Premier responsible for crisis in Corrections: OPSEU
THUNDER BAY, Dec. 14, 2015 /CNW/ - After touring the site of a hostage taking inside a provincial correctional facility last week, the president of the Ontario Public Service Employees Union said responsibility for the disturbance that led to the violent incident rests squarely with premier Kathleen Wynne and her minister of correctional services.
"I witnessed today the aftermath of the disturbance and I'm more convinced than ever that this government bears full responsibility for the crisis washing over correctional facilities across Ontario," OPSEU president Warren (Smokey) Thomas told a group of more than 75 correctional officers and supporters outside the Thunder Bay District Jail. "The Ministry of Community Safety and Correctional Services needs $100 million immediately to fix a badly broken system before the lives of correctional staff are put at greater risk."
Thomas was accompanied on the tour by Thunder Bay mayor Keith Hobbs and Steve Small, the assistant deputy minister for correctional services. The trio, along with members of OPSEU Local 737 which represents correctional staff at the facility and the jail's superintendent, were escorted through the garbage-strewn fourth floor which was the site of a small riot on Dec. 7 in which a correctional officer was taken hostage by inmates. Superintendent Bill Wheeler described to the group the 12-hour seizure of the floor which included significant damage to property.
Thomas spoke to several correctional officers and support staff on his tour who told him that the facility is dangerously understaffed. Originally built almost a century ago to accommodate 50 inmates, the Thunder Bay jail today houses more than 150 with two and three inmates sharing cells.
The OPSEU president singled our correctional services minister Yasir Naqvi for his systemic incompetence and failure to address the grave problems confronting Ontario's correctional system.

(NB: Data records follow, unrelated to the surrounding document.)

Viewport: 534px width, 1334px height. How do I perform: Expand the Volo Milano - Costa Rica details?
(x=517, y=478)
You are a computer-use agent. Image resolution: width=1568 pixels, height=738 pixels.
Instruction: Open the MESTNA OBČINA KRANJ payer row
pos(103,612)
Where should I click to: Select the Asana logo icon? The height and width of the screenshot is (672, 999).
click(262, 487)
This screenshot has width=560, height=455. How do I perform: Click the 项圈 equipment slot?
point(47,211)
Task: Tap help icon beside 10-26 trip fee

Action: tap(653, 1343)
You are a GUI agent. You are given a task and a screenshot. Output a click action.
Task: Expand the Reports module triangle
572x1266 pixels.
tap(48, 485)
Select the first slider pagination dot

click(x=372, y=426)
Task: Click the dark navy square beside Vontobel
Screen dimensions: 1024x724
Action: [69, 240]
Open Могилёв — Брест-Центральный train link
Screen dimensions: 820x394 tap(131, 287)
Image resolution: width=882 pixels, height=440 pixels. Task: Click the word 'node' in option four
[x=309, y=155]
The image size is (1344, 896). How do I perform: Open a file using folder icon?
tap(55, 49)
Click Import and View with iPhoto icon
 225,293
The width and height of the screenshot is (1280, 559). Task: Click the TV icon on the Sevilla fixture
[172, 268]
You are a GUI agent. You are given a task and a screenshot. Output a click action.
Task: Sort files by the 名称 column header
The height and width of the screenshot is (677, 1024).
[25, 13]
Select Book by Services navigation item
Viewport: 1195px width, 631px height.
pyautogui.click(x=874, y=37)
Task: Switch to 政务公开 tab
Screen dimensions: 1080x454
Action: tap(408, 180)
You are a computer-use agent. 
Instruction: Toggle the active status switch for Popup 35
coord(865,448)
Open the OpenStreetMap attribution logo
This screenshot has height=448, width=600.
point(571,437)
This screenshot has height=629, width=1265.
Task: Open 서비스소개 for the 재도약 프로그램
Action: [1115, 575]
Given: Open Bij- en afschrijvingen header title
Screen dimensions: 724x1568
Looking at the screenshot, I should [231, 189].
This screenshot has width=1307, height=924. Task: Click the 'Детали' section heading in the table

"This is the worst ministry you could imagine," Thomas said. "I'm tired of hearing the minister say 'We've hired an additional 500 correctional officers.' Yes, they have. But what he doesn't say is that jail system lost 700 staff over the past year."
After the tour Thunder Bay Mayor Keith Hobbs, a former correctional officer, told the crowd outside afterwards, "This jail needs to be torn down immediately and a modern facility must take its place." The community was promised a new correctional facility in 2002, but successive provincial governments have failed to deliver on the promise.